Prompt: Report each line of the entries that contains the word "Wellton", copied in full.
────────
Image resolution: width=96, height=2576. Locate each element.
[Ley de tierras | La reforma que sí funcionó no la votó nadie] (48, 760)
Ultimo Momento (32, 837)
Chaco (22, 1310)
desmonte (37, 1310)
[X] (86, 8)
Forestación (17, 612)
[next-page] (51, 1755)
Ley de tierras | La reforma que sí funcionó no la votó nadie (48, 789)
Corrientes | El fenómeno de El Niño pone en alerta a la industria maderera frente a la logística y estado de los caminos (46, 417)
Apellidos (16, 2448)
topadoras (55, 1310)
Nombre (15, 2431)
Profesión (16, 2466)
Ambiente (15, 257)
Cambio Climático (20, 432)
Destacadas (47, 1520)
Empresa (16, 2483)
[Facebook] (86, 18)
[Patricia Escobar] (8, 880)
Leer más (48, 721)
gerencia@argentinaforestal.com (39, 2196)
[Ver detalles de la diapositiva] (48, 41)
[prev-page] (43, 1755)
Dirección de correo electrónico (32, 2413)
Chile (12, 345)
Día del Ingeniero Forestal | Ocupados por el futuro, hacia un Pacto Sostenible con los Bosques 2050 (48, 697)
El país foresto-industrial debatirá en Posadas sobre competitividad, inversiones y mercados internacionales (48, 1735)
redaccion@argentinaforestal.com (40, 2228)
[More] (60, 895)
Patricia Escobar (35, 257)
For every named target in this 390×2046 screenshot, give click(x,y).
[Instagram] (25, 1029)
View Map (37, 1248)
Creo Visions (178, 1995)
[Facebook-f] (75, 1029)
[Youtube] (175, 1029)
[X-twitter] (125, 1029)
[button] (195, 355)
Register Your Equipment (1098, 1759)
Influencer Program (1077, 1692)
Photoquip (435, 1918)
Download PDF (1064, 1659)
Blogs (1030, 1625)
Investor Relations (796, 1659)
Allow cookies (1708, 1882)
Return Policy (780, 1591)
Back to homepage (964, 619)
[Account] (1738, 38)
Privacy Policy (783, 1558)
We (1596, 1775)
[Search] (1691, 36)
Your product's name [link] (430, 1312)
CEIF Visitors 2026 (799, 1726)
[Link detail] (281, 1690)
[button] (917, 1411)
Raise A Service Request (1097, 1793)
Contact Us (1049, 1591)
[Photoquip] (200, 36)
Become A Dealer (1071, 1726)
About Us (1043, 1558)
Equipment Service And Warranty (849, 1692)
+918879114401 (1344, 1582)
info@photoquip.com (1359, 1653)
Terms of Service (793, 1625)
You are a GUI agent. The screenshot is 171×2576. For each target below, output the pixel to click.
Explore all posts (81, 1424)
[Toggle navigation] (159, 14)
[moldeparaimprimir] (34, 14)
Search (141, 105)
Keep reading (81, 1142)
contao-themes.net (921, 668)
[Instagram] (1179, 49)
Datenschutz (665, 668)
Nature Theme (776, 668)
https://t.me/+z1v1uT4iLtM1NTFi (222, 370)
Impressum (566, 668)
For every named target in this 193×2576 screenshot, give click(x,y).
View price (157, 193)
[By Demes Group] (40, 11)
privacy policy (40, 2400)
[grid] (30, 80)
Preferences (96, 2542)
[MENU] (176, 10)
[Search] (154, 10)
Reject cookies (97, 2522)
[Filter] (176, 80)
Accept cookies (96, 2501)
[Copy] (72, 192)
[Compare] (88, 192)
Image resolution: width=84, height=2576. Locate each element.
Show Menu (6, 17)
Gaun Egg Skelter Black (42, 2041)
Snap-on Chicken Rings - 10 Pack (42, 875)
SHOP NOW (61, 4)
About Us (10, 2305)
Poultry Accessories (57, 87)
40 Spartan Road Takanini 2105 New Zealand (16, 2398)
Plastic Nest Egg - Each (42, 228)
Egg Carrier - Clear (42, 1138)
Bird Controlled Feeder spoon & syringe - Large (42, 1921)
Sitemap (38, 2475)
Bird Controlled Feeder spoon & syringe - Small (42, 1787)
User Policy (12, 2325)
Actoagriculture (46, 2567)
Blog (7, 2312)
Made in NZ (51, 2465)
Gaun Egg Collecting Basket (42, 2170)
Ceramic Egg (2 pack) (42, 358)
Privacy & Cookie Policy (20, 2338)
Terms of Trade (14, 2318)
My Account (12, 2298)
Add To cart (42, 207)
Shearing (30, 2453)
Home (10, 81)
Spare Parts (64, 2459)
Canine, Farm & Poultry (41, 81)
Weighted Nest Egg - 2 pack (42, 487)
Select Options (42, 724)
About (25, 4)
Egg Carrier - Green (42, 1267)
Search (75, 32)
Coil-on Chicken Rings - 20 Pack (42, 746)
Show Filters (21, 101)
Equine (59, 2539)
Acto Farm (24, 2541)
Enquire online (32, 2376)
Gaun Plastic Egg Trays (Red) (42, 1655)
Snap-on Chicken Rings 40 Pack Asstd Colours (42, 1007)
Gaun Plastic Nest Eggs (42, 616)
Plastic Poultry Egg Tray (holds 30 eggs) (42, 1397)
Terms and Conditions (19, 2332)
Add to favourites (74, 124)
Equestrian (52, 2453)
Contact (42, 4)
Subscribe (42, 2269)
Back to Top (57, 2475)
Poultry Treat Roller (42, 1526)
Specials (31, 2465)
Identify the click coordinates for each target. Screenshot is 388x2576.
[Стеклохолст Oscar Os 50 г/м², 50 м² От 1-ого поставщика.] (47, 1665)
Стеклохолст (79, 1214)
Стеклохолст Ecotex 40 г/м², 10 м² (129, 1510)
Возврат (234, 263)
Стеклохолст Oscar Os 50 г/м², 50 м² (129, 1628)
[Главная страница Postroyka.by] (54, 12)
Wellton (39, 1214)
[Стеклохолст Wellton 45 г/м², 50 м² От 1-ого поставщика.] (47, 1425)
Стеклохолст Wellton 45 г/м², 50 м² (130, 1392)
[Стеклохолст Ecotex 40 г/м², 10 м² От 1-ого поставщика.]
────────
Output below:
Wellton (39, 1214)
[Стеклохолст Wellton 45 г/м², 50 м² От 1-ого поставщика.] (47, 1425)
Стеклохолст Wellton 45 г/м², 50 м² (130, 1392)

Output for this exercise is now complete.